For context, jbrains are the on-prem devices AppCard deploys to our customers (the grocery stores). These brains sits in the grocery store's network and communicates with the various Point-of-Sales devices to administer coupons, loyalty system etc. The Jbrain is highly configurable, as each grocers have different needs and integrations.

I knew the jbrain's "backups" are really just daily copies of these configuration files, stored in a server on AWS (we will leave aside the question of why not S3). With these files, a jbrain replacement can be "built" with the same configurations if there are hardware failures or the likes.

After confirming that it looks like the jbrain in question has no backups, and actually there are other jbrains that are missing their backups too, the only suspects is a bug in the backup process or a bug with the backup server. Now I know this backup server, the tech support guys and I use it everyday to do our work, but it's a holy mess of scripts created by half a dozen sysadmins that I never got a knowledge transfer on, we can't start our search there. Howabout the process? Do we know how the backup process work? Of course we don't. And just as obviously, the guys that actually built it are long gone and didn't leave behind any documentation on both the process and the server. The only clue I had was someone mentioning: "I think it's scheduled to run daily at 1 or 2AM or something".

Now that could mean anything, but to me, that sounded like a crontab. At the very least, I hope the crontab exists on the backups server, and not some other server, cause oh boy do we have a lot of servers (as an aside, this monstrosity of complexity is being worked on, with no end in sight). I was able to find a way to output every possible cronjob (users, cron directories), and nestled in all those jobs was one labeled "daily jbrain backups". Aha!

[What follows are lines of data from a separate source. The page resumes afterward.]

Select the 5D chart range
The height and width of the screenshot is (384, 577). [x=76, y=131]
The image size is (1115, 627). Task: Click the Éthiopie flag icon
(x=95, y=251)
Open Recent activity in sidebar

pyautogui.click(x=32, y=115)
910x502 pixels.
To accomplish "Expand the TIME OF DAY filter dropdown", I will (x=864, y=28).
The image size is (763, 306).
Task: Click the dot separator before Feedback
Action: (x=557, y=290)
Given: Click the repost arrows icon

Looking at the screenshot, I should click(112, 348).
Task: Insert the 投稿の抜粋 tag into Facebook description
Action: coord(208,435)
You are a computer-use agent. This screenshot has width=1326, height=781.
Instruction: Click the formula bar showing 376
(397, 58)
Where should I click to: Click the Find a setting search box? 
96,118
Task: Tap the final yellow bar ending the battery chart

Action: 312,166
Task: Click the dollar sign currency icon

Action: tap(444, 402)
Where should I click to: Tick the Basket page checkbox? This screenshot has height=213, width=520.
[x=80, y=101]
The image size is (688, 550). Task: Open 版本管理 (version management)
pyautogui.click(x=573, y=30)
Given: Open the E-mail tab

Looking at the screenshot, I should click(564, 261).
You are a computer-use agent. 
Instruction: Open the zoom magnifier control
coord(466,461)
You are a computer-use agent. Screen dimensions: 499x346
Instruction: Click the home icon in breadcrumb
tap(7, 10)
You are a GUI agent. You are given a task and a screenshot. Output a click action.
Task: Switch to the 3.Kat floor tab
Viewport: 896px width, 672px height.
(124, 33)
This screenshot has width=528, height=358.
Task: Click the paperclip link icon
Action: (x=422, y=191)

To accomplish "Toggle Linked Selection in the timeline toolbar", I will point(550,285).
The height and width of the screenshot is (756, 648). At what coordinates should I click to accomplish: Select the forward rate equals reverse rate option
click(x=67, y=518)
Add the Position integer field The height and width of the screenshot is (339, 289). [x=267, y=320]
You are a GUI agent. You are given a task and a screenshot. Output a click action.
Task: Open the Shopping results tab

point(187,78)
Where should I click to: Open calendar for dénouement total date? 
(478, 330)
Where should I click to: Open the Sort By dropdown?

But wait, that backup script is in perl. I didn't know perl, but I had the spirit of all engineers in that we know we can figure anything out. It's actually quite an intuitive language. And all you really need to know how to debug is the ability to print to stdout.

I quickly found that this backup perl script rely on a textfile with a list of stores to know what to backup. Grepping on that list, we can see it is certainly missing many many stores. So what populates this file?

At this point I could do a combination of find/grep, but thankfully I noticed that this textfile is last modified on the dot at 11PM the previous day. Lol, crontab again it is. Scanning the crontab output from the previous section, and what do you know, another perl script.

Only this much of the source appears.